HOW TO COMPLETE THIS TASK:
Would you give all of the records again, exactly as they read?

Stored data entries

^^^^^^^^^^^^^^^^

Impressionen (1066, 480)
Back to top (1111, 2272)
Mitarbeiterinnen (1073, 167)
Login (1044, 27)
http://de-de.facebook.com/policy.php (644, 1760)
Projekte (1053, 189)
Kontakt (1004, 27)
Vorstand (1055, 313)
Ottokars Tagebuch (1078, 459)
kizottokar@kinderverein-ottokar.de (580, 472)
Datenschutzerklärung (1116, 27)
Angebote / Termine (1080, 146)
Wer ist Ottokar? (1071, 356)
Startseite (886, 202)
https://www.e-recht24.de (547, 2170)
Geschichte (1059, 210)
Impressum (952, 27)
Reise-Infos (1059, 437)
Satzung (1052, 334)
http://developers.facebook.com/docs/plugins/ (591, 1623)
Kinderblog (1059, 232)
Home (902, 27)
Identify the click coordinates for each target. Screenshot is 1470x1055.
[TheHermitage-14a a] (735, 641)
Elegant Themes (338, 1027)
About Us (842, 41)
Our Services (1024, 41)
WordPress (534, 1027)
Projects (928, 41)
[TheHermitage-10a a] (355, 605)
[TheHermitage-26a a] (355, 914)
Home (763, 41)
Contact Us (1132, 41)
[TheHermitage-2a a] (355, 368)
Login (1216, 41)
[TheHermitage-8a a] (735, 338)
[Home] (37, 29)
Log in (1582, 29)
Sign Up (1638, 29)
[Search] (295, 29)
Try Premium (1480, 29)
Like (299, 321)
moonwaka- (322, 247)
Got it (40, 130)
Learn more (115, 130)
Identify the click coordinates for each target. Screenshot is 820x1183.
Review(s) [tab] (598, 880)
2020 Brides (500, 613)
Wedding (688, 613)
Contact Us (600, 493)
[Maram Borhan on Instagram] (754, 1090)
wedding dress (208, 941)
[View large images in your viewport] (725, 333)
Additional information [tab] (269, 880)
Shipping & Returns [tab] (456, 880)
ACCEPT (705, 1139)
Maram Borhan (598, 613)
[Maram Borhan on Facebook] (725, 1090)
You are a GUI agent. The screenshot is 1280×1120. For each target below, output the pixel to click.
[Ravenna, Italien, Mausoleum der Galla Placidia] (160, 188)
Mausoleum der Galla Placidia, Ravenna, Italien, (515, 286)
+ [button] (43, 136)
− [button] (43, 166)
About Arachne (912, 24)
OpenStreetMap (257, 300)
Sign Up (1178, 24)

^^^^^^^^^^^^^^^^

ANSWER AREA:
Impressionen (1066, 480)
Back to top (1111, 2272)
Mitarbeiterinnen (1073, 167)
Login (1044, 27)
http://de-de.facebook.com/policy.php (644, 1760)
Projekte (1053, 189)
Kontakt (1004, 27)
Vorstand (1055, 313)
Ottokars Tagebuch (1078, 459)
kizottokar@kinderverein-ottokar.de (580, 472)
Datenschutzerklärung (1116, 27)
Angebote / Termine (1080, 146)
Wer ist Ottokar? (1071, 356)
Startseite (886, 202)
https://www.e-recht24.de (547, 2170)
Geschichte (1059, 210)
Impressum (952, 27)
Reise-Infos (1059, 437)
Satzung (1052, 334)
http://developers.facebook.com/docs/plugins/ (591, 1623)
Kinderblog (1059, 232)
Home (902, 27)
Identify the click coordinates for each target. Screenshot is 1470x1055.
[TheHermitage-14a a] (735, 641)
Elegant Themes (338, 1027)
About Us (842, 41)
Our Services (1024, 41)
WordPress (534, 1027)
Projects (928, 41)
[TheHermitage-10a a] (355, 605)
[TheHermitage-26a a] (355, 914)
Home (763, 41)
Contact Us (1132, 41)
[TheHermitage-2a a] (355, 368)
Login (1216, 41)
[TheHermitage-8a a] (735, 338)
[Home] (37, 29)
Log in (1582, 29)
Sign Up (1638, 29)
[Search] (295, 29)
Try Premium (1480, 29)
Like (299, 321)
moonwaka- (322, 247)
Got it (40, 130)
Learn more (115, 130)
Identify the click coordinates for each target. Screenshot is 820x1183.
Review(s) [tab] (598, 880)
2020 Brides (500, 613)
Wedding (688, 613)
Contact Us (600, 493)
[Maram Borhan on Instagram] (754, 1090)
wedding dress (208, 941)
[View large images in your viewport] (725, 333)
Additional information [tab] (269, 880)
Shipping & Returns [tab] (456, 880)
ACCEPT (705, 1139)
Maram Borhan (598, 613)
[Maram Borhan on Facebook] (725, 1090)
You are a GUI agent. The screenshot is 1280×1120. For each target below, output the pixel to click.
[Ravenna, Italien, Mausoleum der Galla Placidia] (160, 188)
Mausoleum der Galla Placidia, Ravenna, Italien, (515, 286)
+ [button] (43, 136)
− [button] (43, 166)
About Arachne (912, 24)
OpenStreetMap (257, 300)
Sign Up (1178, 24)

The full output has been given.